[START]
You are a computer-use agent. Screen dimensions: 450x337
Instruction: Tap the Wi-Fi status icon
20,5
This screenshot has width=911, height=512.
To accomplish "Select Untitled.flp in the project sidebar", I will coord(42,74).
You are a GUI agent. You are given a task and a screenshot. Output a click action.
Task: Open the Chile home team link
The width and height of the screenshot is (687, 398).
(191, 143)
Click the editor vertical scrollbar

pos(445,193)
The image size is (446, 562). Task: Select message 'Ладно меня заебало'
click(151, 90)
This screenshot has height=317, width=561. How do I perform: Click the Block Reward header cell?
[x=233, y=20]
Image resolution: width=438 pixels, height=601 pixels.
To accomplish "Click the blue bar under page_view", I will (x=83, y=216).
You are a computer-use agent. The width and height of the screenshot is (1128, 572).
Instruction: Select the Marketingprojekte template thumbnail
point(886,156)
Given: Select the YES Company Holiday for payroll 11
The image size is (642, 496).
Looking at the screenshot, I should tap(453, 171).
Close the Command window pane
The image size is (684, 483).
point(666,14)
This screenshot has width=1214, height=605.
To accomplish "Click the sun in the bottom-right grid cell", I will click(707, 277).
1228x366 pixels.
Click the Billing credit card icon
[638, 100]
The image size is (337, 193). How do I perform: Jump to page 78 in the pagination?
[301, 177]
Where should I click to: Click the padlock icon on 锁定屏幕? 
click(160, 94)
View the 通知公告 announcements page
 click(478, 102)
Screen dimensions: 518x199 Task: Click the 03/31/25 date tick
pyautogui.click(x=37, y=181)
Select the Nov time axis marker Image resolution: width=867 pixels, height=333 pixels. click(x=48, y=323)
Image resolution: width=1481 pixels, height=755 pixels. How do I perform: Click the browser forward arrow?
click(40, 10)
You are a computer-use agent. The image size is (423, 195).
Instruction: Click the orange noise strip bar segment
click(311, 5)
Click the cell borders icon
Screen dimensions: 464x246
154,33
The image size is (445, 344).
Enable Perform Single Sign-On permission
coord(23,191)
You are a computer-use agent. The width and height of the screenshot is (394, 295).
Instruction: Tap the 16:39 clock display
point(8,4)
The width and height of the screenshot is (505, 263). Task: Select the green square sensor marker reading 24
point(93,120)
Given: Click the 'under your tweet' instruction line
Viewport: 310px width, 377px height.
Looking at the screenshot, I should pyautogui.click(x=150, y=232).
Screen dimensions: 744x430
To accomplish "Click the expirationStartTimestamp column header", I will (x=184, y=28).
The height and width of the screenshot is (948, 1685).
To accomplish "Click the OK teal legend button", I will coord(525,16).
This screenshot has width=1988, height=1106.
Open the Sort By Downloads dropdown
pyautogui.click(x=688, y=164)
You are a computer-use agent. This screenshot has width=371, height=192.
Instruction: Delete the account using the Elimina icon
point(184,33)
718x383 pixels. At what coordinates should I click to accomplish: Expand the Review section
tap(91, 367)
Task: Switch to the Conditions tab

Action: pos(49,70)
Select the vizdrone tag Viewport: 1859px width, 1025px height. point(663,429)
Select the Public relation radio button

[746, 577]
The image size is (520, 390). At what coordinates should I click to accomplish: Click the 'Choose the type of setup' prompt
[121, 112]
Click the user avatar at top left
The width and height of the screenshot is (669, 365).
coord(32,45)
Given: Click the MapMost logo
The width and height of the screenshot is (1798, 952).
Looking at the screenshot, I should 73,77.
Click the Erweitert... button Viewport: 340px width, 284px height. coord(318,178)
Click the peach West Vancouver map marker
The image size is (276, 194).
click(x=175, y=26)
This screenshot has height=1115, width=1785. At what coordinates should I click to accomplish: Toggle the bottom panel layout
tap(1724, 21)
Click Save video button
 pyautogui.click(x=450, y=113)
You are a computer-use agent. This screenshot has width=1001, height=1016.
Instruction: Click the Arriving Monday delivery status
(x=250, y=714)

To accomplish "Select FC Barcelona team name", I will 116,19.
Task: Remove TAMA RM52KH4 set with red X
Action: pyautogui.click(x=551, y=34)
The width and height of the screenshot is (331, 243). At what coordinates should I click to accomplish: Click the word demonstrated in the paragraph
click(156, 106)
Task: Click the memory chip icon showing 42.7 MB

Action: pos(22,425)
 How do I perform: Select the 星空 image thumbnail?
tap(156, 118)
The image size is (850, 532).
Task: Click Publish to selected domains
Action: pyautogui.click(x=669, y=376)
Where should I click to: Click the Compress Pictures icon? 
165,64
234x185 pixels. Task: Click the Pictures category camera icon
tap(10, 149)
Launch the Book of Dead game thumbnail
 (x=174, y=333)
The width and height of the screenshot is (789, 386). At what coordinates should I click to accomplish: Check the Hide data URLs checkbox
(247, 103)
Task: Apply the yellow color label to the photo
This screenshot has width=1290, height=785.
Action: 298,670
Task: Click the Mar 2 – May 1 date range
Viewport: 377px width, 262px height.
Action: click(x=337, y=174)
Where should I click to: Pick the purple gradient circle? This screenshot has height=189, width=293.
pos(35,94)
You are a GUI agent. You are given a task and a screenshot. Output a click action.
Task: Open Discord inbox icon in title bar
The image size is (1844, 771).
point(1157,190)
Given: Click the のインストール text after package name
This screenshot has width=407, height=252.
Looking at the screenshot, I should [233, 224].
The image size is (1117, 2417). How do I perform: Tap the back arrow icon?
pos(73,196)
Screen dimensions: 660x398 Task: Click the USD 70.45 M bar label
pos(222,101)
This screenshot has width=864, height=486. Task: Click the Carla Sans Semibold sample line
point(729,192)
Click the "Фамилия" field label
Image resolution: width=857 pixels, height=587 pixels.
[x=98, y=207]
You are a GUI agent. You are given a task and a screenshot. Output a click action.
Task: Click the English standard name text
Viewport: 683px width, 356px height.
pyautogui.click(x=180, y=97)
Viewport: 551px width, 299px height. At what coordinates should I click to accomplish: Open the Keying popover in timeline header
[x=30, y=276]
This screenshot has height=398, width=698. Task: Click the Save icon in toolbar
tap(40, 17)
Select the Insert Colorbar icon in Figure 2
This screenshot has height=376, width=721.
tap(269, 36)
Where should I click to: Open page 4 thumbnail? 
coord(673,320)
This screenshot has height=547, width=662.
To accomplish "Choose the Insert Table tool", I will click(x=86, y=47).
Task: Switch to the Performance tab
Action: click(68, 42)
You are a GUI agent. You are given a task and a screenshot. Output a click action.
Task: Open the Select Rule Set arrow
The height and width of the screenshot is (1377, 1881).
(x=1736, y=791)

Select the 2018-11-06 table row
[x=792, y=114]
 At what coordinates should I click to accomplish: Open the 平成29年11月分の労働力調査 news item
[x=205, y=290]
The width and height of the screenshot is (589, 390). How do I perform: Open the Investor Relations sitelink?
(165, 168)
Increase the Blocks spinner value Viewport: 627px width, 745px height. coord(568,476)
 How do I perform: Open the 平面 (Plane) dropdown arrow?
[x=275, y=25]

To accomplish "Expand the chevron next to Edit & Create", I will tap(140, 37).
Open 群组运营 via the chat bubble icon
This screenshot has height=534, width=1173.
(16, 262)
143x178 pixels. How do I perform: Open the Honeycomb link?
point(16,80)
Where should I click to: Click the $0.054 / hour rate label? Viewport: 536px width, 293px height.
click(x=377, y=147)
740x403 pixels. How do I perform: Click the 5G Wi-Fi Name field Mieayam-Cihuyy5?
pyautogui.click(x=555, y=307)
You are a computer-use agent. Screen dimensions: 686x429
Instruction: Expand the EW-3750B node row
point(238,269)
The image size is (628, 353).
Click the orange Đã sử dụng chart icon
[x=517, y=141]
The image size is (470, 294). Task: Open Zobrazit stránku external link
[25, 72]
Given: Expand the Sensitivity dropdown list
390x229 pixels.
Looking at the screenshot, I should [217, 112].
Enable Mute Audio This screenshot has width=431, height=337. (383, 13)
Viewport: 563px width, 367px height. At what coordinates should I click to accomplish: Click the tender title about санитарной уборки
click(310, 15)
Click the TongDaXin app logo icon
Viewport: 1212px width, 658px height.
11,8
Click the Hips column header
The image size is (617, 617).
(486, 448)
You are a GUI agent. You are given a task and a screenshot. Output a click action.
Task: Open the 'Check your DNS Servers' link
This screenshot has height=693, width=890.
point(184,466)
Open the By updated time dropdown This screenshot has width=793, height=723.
[END]
**Objective**:
Render the lines of the records as a numbered list, omitting any blank lines, beginning with the line that contains "You are a computer-use agent. Screen dimensions: 686x429" and continuing through the line that contains "Looking at the screenshot, I should [217, 112].", both included.

**Answer in full**:
1. You are a computer-use agent. Screen dimensions: 686x429
2. Instruction: Expand the EW-3750B node row
3. point(238,269)
4. The image size is (628, 353).
5. Click the orange Đã sử dụng chart icon
6. [x=517, y=141]
7. The image size is (470, 294). Task: Open Zobrazit stránku external link
8. [25, 72]
9. Given: Expand the Sensitivity dropdown list
10. 390x229 pixels.
11. Looking at the screenshot, I should [217, 112].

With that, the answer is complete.